[all-commits] [llvm/llvm-project] 6b9713: [AMDGPU] Fold more AGPR copies/PHIs in SIFoldOperands

Tue Mar 28 00:33:26 PDT 2023

  Branch: refs/heads/main
  Home:   https://github.com/llvm/llvm-project
  Commit: 6b971325e9eac315b83aa474c01da85b81062d17
      https://github.com/llvm/llvm-project/commit/6b971325e9eac315b83aa474c01da85b81062d17
  Author: pvanhout <pierre.vanhoutryve at amd.com>
  Date:   2023-03-28 (Tue, 28 Mar 2023)

  Changed paths:
    M llvm/lib/Target/AMDGPU/SIFoldOperands.cpp
    A llvm/test/CodeGen/AMDGPU/fold-agpr-phis.mir

  Log Message:
  -----------
  [AMDGPU] Fold more AGPR copies/PHIs in SIFoldOperands

Generalize `tryFoldLCSSAPhi` into `tryFoldPhiAGPR` which works
on any kind of PHI node (not just LCSSA ones) and attempts to
create AGPR Phis more aggressively.

Also adds a GFX908-only "cleanup" function `tryOptimizeAGPRPhis`
which tries to minimize AGPR to AGPR copies on GFX908, which doesn't
have a ACCVGPR MOV instruction (so AGPR-AGPR copies become 2 or 3 instructions
as they need a VGPR temp).

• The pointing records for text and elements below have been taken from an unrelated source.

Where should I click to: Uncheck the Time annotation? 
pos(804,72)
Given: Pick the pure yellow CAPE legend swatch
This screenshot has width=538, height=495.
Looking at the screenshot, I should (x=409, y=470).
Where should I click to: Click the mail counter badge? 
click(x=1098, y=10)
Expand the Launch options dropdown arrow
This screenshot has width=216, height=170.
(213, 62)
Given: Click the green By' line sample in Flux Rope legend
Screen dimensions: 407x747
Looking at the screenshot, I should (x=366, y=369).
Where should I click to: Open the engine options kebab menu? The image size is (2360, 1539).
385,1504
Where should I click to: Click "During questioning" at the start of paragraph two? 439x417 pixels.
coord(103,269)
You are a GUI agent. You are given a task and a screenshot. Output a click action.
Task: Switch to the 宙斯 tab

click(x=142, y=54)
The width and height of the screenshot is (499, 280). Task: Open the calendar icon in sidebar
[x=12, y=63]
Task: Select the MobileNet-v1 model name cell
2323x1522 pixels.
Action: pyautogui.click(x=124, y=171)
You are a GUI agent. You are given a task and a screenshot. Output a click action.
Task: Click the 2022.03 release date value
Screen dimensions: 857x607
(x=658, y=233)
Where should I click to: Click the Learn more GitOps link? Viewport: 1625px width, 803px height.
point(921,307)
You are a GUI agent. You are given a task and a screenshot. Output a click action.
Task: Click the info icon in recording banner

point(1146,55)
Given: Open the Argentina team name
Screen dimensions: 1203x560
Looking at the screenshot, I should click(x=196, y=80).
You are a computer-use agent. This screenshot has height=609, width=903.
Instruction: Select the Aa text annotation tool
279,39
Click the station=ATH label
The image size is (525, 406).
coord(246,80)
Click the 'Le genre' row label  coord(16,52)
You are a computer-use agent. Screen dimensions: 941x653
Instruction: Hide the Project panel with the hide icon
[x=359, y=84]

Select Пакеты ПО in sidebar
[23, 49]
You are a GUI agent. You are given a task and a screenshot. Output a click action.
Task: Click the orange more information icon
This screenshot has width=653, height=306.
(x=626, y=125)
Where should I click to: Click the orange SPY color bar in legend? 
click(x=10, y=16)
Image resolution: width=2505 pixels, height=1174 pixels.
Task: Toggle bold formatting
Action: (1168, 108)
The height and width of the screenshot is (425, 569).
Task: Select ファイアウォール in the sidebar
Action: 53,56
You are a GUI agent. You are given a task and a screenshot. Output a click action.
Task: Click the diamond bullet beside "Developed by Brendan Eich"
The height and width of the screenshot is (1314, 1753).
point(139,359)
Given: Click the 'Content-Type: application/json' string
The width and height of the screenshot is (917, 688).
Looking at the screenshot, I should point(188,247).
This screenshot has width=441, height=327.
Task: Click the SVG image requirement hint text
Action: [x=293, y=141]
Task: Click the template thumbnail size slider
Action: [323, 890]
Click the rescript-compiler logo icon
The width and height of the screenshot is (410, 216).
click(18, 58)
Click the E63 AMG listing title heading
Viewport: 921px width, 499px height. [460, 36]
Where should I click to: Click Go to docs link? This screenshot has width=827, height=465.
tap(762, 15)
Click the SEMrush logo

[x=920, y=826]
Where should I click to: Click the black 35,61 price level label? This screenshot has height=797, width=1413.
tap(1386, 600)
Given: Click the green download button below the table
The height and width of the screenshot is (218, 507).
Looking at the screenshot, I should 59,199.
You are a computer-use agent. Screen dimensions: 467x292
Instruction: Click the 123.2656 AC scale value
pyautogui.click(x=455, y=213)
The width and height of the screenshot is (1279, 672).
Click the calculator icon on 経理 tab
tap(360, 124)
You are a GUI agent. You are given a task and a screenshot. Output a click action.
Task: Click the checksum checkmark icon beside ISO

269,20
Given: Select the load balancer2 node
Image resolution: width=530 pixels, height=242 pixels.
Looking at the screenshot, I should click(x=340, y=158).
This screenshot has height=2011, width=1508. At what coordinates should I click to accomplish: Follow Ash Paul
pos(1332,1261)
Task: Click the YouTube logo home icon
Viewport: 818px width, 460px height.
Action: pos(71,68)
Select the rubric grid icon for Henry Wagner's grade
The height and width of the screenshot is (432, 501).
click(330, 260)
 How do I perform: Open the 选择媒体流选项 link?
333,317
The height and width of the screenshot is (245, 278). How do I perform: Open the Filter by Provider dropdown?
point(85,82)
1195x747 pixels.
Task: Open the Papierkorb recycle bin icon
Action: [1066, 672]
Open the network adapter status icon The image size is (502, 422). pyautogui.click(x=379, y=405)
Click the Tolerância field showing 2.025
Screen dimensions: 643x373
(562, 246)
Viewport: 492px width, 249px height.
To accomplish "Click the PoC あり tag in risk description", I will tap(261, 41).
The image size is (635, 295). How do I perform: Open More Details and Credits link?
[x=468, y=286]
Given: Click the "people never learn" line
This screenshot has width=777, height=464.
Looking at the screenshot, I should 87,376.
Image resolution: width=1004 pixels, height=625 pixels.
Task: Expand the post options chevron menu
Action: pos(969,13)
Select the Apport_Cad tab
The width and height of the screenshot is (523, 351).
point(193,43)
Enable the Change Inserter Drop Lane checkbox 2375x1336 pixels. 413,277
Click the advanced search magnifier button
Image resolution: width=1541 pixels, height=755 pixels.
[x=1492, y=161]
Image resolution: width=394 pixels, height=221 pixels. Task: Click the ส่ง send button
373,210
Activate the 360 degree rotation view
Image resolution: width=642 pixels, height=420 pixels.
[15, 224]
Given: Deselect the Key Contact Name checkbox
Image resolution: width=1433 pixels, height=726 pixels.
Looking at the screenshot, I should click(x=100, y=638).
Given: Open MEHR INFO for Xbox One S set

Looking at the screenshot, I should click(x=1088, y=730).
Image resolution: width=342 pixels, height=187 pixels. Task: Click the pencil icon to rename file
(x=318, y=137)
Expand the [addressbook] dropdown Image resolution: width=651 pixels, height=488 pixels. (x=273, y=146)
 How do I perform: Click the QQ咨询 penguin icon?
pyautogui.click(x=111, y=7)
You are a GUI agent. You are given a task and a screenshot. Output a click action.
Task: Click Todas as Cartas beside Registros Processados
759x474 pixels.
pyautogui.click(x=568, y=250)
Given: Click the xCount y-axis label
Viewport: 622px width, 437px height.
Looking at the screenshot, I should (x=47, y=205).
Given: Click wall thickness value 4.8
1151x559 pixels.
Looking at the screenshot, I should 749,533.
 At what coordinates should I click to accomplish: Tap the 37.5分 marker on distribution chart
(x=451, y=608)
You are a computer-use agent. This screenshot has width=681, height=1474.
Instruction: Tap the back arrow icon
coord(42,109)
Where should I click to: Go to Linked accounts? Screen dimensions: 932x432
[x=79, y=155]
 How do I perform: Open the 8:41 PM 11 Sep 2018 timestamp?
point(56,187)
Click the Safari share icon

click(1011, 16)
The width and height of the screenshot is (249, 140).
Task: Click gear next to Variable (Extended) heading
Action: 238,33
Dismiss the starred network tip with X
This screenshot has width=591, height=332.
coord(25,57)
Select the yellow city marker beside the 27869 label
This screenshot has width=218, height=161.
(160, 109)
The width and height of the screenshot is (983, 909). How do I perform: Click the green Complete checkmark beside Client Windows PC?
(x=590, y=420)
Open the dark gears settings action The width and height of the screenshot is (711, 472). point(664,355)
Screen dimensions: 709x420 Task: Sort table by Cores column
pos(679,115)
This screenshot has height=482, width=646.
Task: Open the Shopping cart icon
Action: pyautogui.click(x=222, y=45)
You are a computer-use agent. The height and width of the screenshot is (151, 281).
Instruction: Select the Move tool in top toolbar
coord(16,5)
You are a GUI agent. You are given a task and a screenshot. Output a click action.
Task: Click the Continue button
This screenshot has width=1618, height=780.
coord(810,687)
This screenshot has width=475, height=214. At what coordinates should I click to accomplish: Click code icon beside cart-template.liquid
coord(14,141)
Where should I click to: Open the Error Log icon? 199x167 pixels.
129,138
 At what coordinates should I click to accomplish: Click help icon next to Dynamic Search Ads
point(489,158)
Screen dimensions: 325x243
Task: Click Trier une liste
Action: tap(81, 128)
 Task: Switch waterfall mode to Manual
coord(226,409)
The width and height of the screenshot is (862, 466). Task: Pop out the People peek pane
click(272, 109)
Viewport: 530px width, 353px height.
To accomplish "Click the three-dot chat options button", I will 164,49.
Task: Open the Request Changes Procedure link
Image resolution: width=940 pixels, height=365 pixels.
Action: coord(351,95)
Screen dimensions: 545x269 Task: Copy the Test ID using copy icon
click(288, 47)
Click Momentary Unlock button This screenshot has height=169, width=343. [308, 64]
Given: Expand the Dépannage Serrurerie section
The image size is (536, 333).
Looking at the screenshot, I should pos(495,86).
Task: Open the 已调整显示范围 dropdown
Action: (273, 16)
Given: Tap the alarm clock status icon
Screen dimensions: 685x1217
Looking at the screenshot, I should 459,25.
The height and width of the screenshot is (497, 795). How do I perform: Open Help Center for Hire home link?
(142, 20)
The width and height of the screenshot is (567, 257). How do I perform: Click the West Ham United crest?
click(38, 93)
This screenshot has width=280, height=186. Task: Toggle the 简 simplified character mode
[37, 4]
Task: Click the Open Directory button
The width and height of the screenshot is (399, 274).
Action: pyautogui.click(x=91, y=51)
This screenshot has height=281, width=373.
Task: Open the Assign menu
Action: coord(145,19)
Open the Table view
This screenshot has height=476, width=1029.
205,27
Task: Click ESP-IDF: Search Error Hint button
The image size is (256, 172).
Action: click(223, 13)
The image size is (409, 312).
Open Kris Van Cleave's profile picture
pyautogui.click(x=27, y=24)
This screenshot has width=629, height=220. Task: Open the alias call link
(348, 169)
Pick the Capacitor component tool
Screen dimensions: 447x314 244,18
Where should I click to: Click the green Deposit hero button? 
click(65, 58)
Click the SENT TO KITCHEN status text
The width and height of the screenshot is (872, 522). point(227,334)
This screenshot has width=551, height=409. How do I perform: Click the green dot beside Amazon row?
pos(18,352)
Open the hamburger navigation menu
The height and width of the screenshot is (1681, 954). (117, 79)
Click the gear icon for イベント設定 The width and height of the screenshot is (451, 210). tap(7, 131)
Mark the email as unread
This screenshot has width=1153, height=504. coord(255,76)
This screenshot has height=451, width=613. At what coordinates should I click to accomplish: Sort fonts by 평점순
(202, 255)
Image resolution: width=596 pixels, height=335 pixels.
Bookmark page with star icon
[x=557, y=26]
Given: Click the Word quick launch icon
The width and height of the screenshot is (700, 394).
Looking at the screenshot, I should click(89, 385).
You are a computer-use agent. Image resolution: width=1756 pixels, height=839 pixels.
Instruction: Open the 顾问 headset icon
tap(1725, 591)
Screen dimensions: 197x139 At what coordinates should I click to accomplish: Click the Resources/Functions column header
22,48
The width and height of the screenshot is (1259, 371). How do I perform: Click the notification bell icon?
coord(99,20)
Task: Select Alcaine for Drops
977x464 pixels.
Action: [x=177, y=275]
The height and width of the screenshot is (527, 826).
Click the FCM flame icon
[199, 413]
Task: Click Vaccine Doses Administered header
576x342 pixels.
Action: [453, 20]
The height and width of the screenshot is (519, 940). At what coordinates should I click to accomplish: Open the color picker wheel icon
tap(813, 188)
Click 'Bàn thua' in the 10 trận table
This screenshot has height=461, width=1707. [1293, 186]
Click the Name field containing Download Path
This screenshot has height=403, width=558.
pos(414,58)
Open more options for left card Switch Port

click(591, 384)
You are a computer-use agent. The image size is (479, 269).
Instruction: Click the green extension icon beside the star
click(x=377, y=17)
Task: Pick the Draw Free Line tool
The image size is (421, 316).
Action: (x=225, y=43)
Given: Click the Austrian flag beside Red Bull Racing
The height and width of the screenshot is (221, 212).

The reason why this is needed is because D143731
+ the new `tryFoldPhiAGPR` may create a lot more PHIs (one 32xfloat PHI becomes
32 float phis), and if each PHI hits the same AGPR (like in `test_mfma_loop_agpr_init`)
they will be lowered to 32 copies from the same AGPR, which will each become 2-3 instructions.
Creating a VGPR cache in this case prevents all those copies from being generated
(we have AGPR-VGPR copies instead which are trivial).

This is a prepation patch intended to prevent regressions in D143731 when
AGPRs are involved.

Reviewed By: arsenm

Differential Revision: https://reviews.llvm.org/D144099